By Kelly Wiese
The Daily Record
5/2/2011
A jury in Franklin County has returned a $28 million punitive award in a fatal plane crash suit, bringing the total verdict to $48 million.
That makes it the largest Missouri verdict in 2011, according to a review of Missouri Lawyers Media’s V&S Search database.
The jury first awarded $20 million in actual damages, which amounts to $4 million for each of five families of people who died in the 2006 crash, including the pilot. Thursday night, the jury awarded another $28 million in punitive damages.
“They feel they can have joy again, they feel justice was done,” lead plaintiff attorney Gary Robb, of Robb & Robb in Kansas City, said of one of the families who sued.
The verdict is against defendant Doncasters Inc., which made a part of the airplane engine, a compressor turbine blade, that the plaintiffs argued was defective. Several other defendants were dismissed from the case earlier.
“As a result of this verdict, we hope that the company will immediately take this defective part off the market,” Robb said.
The families involved in the Franklin County trial were the survivors of:
The family of another person who died in the crash, skydiving instructor David Paternoster, 35, of Claycomo, filed a separate lawsuit in federal court in St. Louis. That case is pending, though the family has settled with two defendants for a total of$35,000. The claims against Doncasters are active. Two others aboard the plane were injured but survived.

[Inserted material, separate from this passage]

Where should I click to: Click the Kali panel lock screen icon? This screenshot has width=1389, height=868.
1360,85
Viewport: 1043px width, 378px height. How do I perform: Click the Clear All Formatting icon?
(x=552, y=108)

The jury heard from an expert on Federal Aviation Administration regulations during the punitive damages phase of trial. William R. Twa told jurors the company didn’t follow FAA rules regarding the engine part. The defense tried to attack Twa’s qualifications, saying he wasn’t experienced with the engine involved in this crash.

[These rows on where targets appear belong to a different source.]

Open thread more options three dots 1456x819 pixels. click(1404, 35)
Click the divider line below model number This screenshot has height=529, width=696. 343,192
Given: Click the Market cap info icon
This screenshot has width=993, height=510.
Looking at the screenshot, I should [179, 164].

The litigation stems from a plane crash near Sullivan, about 70 miles southwest of St. Louis, after it experienced engine failure. The group was planning to skydive.

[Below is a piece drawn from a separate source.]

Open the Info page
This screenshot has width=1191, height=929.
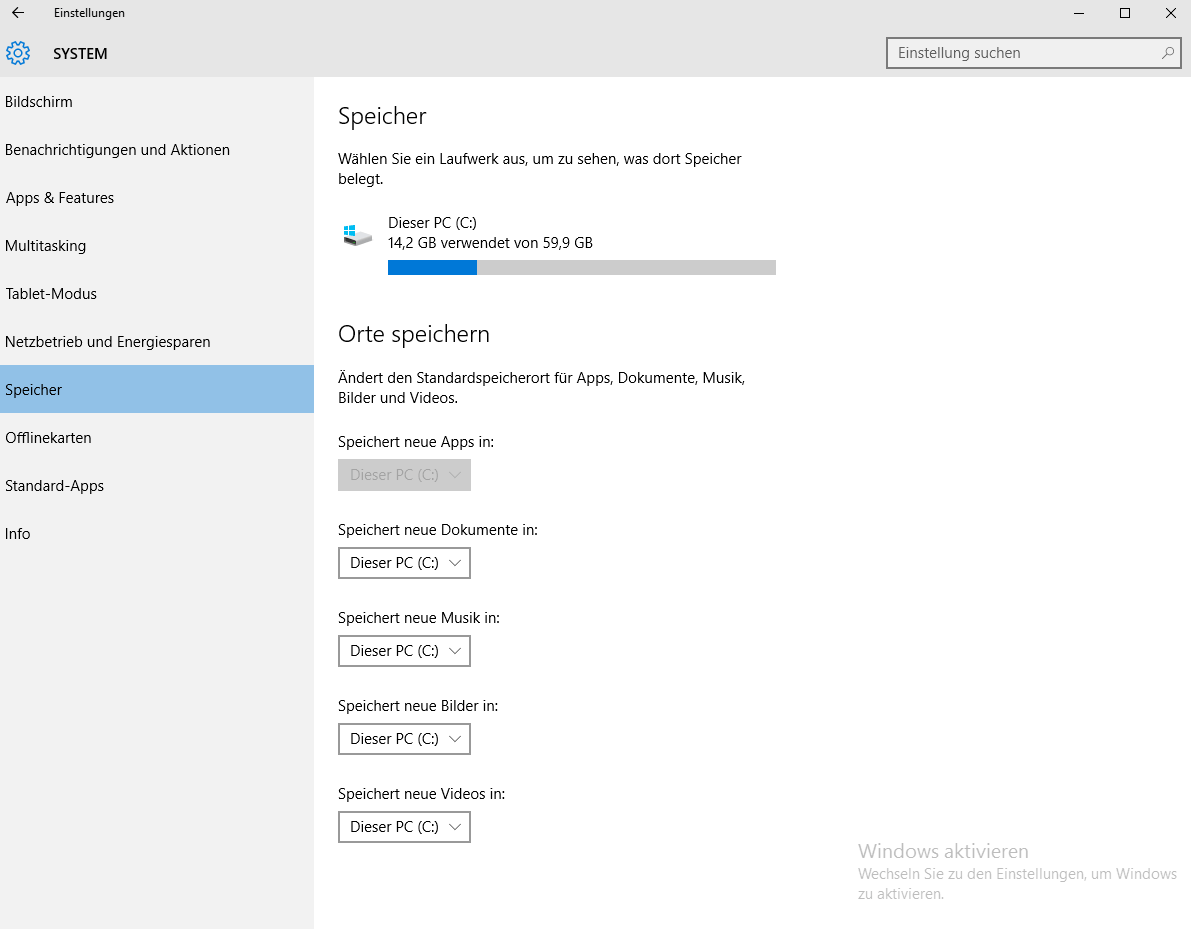(x=17, y=533)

According to court documents, the airplane began to have engine problems shortly after takeoff. A witness reported seeing the aircraft’s right engine burst into flames. The plane descended, struck a utility pole and landed nose first in a tree.
Defense attorney Larry Kaplan, of Chicago, declined to comment while the trial was on going. He didn’t return phone and email messages seeking comment after the verdict by press time.
The case is Delacroix v. Doncasters Inc.,06AB CC00233.